It is not enough to say that negative freedom simply means freedom to do what I like, for in that case I can liberate myself from obstacles to the fulfilment of desire simply by following the ancient Stoics and killing desire. But that path, the gradual elimination of the desires to which obstacles can occur, leads in the end to humans being gradually deprived of their natural, living activities: in other words, the most perfectly free human beings will be those who are dead, since then there is no desire and therefore no obstacles. What I had in mind, rather, was simply the number of paths down which a man can walk, whether or not he chooses to do so.” in My Intellectual Path (The Power of Ideas, Pimlico 2001)

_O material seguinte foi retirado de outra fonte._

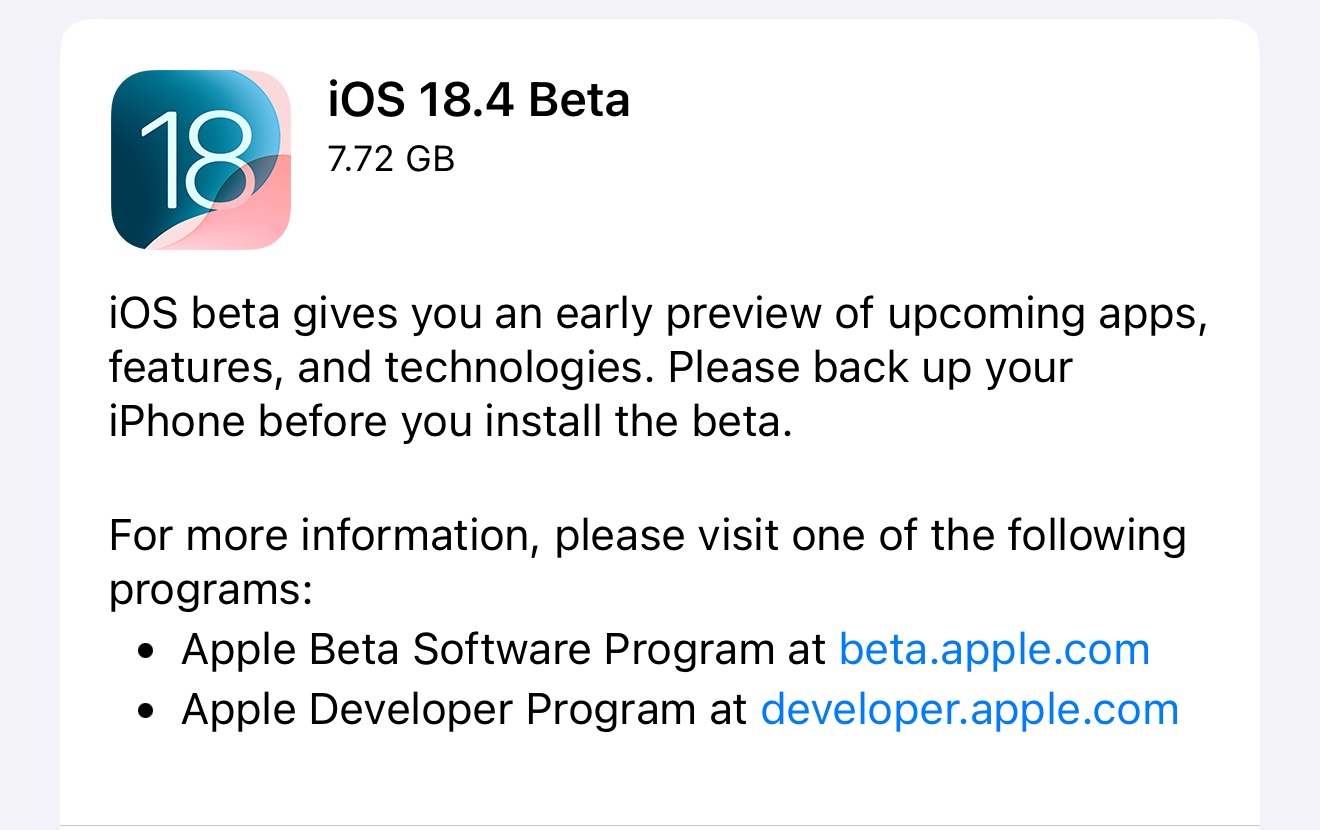Click the "Apple Beta Software Program at" text
Screen dimensions: 1320x830
coord(503,650)
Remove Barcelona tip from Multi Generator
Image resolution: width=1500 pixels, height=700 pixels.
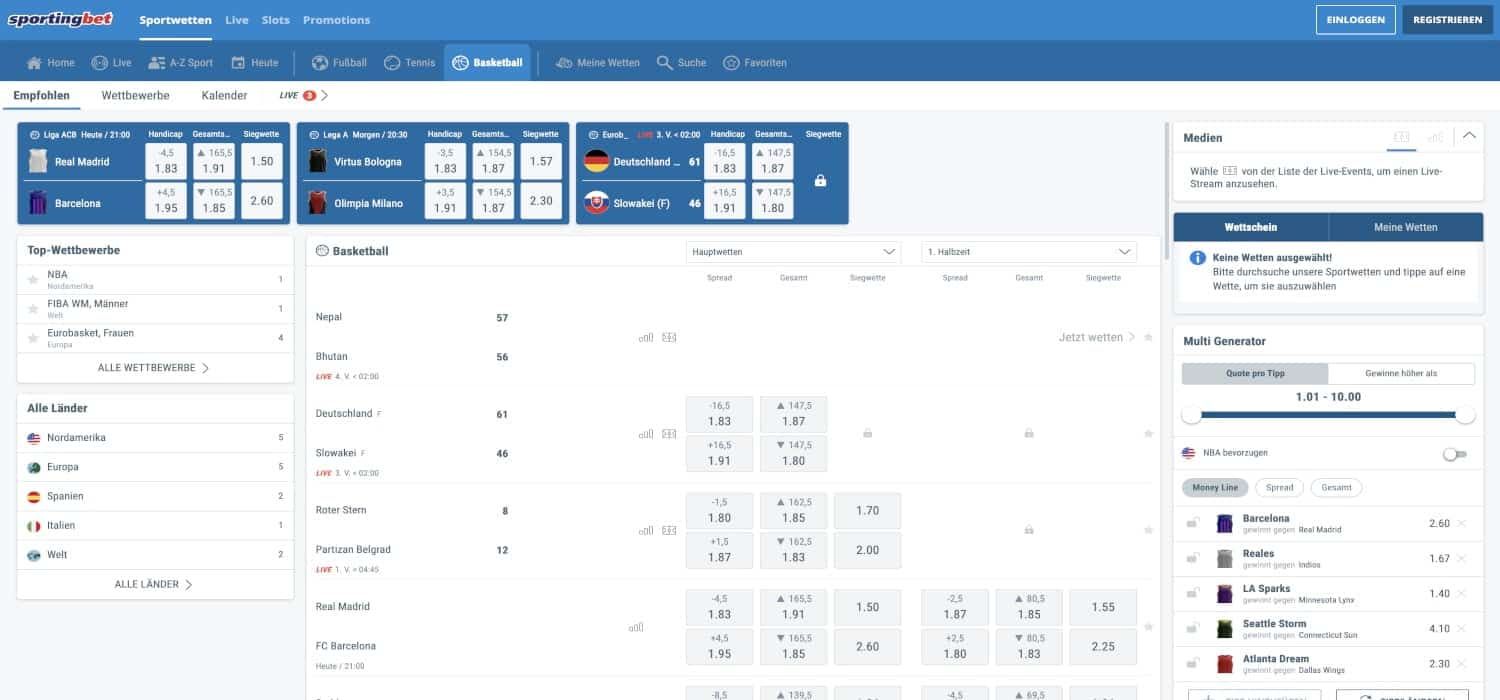tap(1461, 523)
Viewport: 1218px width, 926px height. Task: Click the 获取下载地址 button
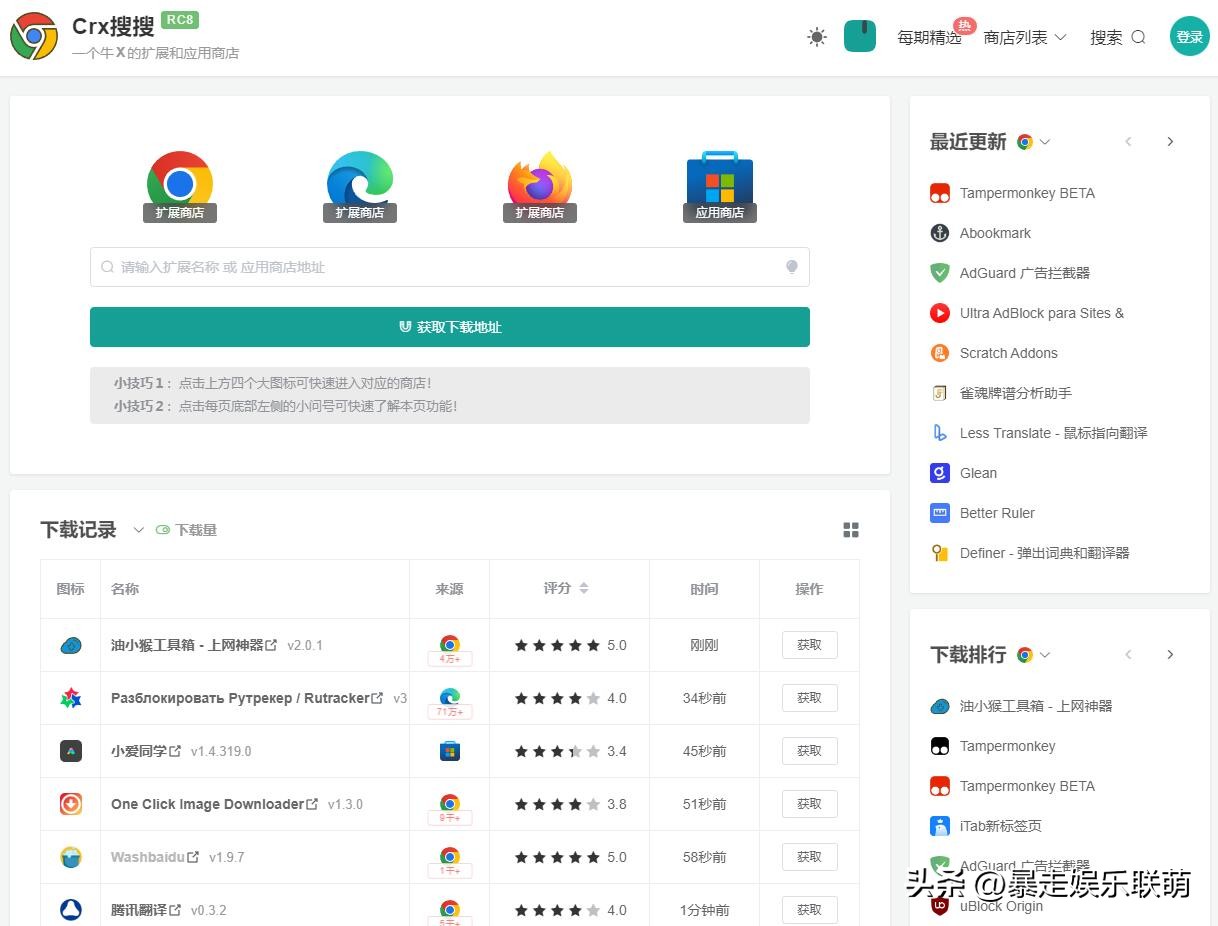click(449, 327)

A advertência do Roberto ao meu post podia, assim, servir para tudo. Roberto parece sugerir que, sendo o aborto uma decisão de ordem pessoal e privada, a decisão de o levar a cabo seria uma decisão que se encaixaria no conceito de liberdade negativa de Berlin, na medida em que a mesma teria lugar no espaço pessoal e intransmissível da liberdade individual, ou seja, estaria a ser exercido um direito de escolha a que mais ninguém diria respeito, e, com ele, estariam a ser ultrapassados eventuais «obstáculos» (de ordem financeira, social, etc.). Sendo assim, o que impede um ser humano de perpetrar o assassinato do seu vizinho, que o importuna há anos? O que impede um ser humano de cometer um desfalque no banco onde trabalha se, com esse dinheiro, ele poderá ultrapassar as dificuldades financeiras que o atormentam? O que impede um ser humano de fazer explodir a fábrica que anda a fazer descargas de poluentes para o rio? O que impede um ser humano de matar os cães das redondezas, se, com isso, ele poderá finalmente dormir descansado?

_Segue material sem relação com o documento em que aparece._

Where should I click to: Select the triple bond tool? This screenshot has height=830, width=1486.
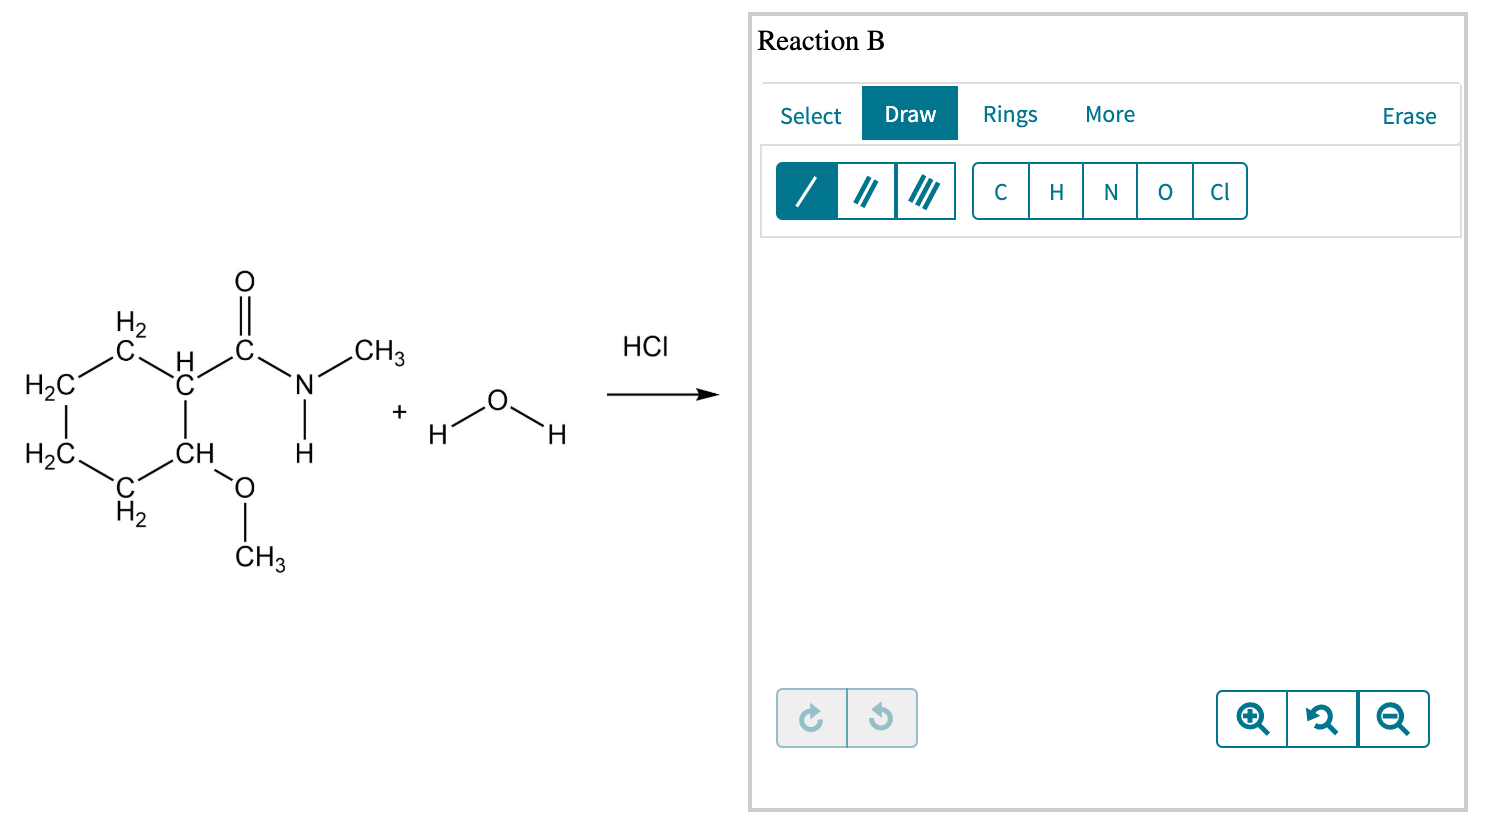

O problema é que o conceito Berliniano de "liberdade negativa" pode ser facilmente subvertido se acontecerem uma de duas coisas (ou, pior ainda, as duas coisas ao mesmo tempo): 1.ª) alargar simplisticamente o conceito de liberdade negativa a outros campos; e 2.ª) não levar em consideração questões éticas e/ou de ordem moral que podem e devem balizar o próprio conceito. No caso do aborto, e no meu entender, está colocada em cima da mesa uma questão de ordem ética e moral, uma vez que o acto incide sobre o princípio de uma vida humana. Esse «pequeníssimo» pormenor faz toda a diferença. Pelo menos para mim. Admito que haja quem não vislumbre na questão do aborto um problema ético e moral. Para esses, os conceitos são facilmente transpostos de campo para campo e podem ter aplicação automática. Recuso-me a ir por aí. De resto, a questão do aborto não é para mim, uma questão definitiva. Sou sensível a alguns argumentos pró, embora sinta que sou menos favorável à legalização dessa prática.
Conclusão: não se podem aplicar fria, simplística e «descontextualizadamente» conceitos filosóficos a questões reais e objectivas.